Il “Lear” di Roberto Bacci è lo spettacolo d’apertura della rassegna denominata “La bella stagione del Teatro della Toscana”, che si presenta come una riflessione su un teatro diverso, fortemente legato al coinvolgimento di cittadini/spettatori. Questa “bella stagione” 2016, sarà dedicata alla drammaturgia firmata Shakespeare, nel 400° anniversario della sua scomparsa. Partendo da “Lear” , il viaggio estivo del Teatro della Toscana proseguirà (fra il Teatro della Pergola, il Castello dell’Acciaiolo, il Teatro Studio Mila Pieralli ed il Museo Nazionale del Bargello) con “Amleto”, “Romeo e Giulietta”, “Otello”: letture, recital e percorsi di ricerca ed emozionali studiati con il Centro di Avviamento dell’Espressione.
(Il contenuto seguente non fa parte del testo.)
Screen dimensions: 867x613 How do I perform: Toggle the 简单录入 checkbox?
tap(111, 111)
Non “Re Lear”, bensì “Lear”, semplicemente. L’innovazione, nel teatro di Bacci, è già nel titolo, il quale suggerisce una visione diversa di questa imponente figura drammaturgica. Il mitico Re di Britannia non è un uomo o una donna, ma solamente un essere umano, che (nell’interpretazione resa da Silvia Pasello), trasmette senza alcun tipo di forzature sia elementi del maschile che del femminile. Quella che è presentata è l’anima, ed essa non ha genere, è unica: reca in sè non tanto la storia di questo re, ma il viaggio che è costretto a compiere dentro il suo io, dentro un mondo che l’anima stessa – malata – (il suo subconscio) ha creato, attraverso il dolore, la delusione, l’ambizione, le ingiustizie, le guerre, i tradimenti. È la vita stessa che si rivela a noi; e, come nella vita, dolore e gioia, tenerezza e crudeltà, amore ed odio, tragico e comico, si fondono in emozioni e scoperte, così Shakespeare ci parla di quella misteriosa e povera cosa che è l’uomo, questo essere orgoglioso che si crede saggio, ma che spesso ha bisogno di essere devastato dal dolore ed illuminato dalla follia per finalmente comprendere la vita.
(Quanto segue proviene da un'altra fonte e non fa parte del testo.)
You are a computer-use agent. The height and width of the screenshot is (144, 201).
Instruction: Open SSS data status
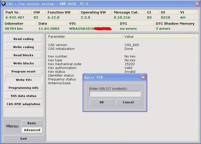(23, 96)
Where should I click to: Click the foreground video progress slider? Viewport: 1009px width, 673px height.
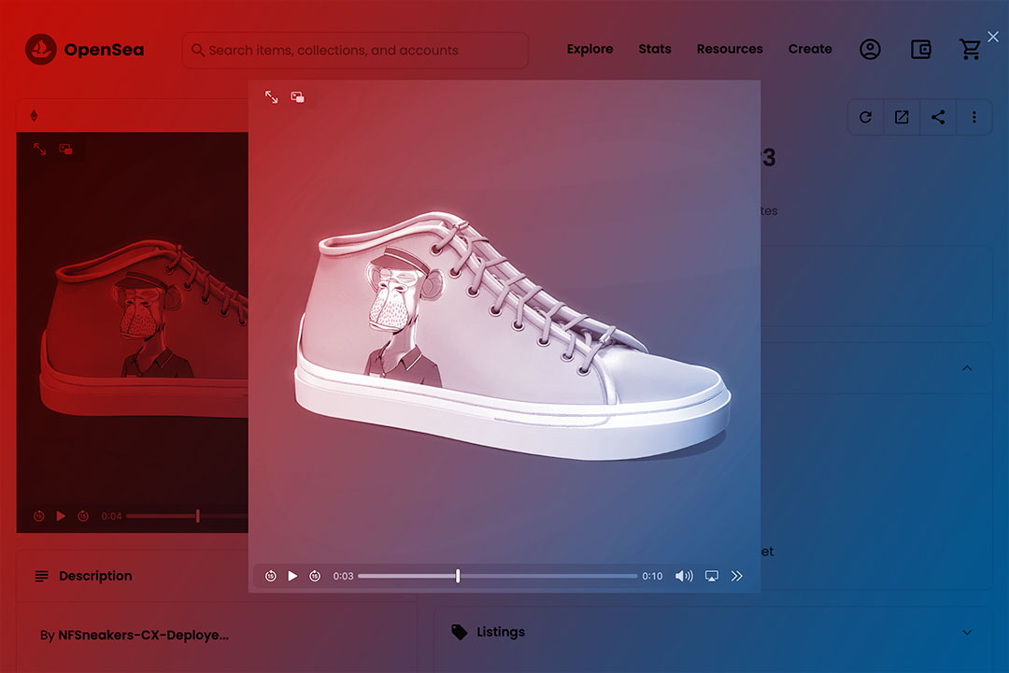click(497, 576)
La tempesta che sconvolge la natura, al tempo stesso sconvolge la mente di Lear, che lascia entrare la follia ed uscire la ragione, come succede ad ogni uomo che si lascia tentare dai pericolosi nemici dell’inconscio e rimane nudo ed indifeso: non a caso quest’opera rappresenta una gigantesca metafora della condizione umana, dove l’uomo, mostro d’ingratitudine, rivela alcune delle parti peggiori di se stesso. La realtà è che non si vuole ammettere la verità, che pur non nascondendo inganno, è dura, durissima, da accettare, e l’uomo, da creatura fragile quale è, si lascia irretire da suadenti adulazioni e dalle pericolose ed ambiziose esistenze altrui.
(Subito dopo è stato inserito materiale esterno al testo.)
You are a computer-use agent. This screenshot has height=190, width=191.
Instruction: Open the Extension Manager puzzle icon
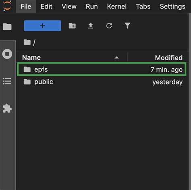(7, 108)
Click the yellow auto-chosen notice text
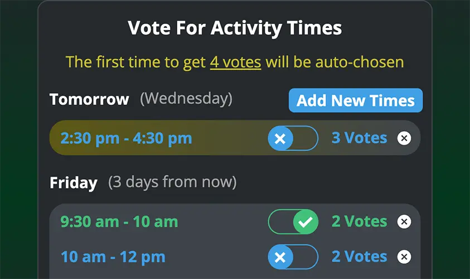 235,62
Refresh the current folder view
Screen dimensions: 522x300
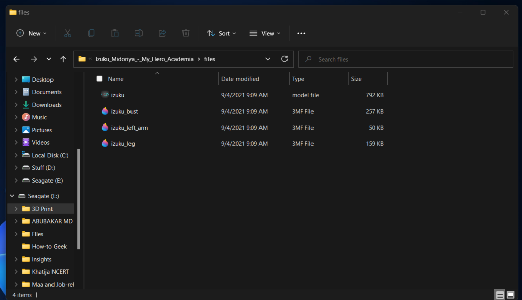point(284,59)
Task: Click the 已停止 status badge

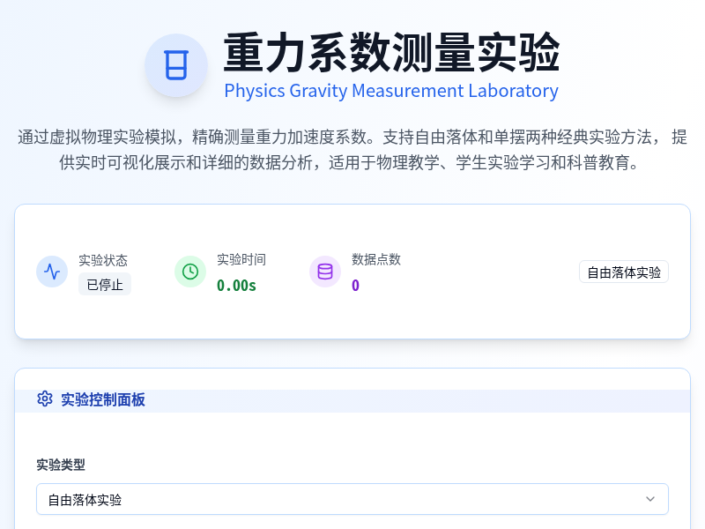Action: coord(105,284)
Lo spettacolo, progettato da Marcio Medina, si muove su 7 piani di scena diversi, rappresentati da 7 sipari che con il loro continuo movimento creano le scenografie e rendono vivo il palcoscenico, dove gli attori si muovono costantemente, dividendosi su due piani recitativi, quello dei personaggi della storia e quello di maschere: quando non recitano la loro parte si trasformano in servi di scena, testimoni attivi di tutto ciò che accade, ombre dei loro personaggi, spettatori autorizzati a stare sul palco per vivere da vicino quello che accade, come un collegamento emotivo con la platea.
“Lear”, nell’ottobre di quest’anno 2016, sarà alle Olimpiadi del Teatro di Wroclaw, nell’ambito di Wroclaw Capitale Europea della Cultura 2016.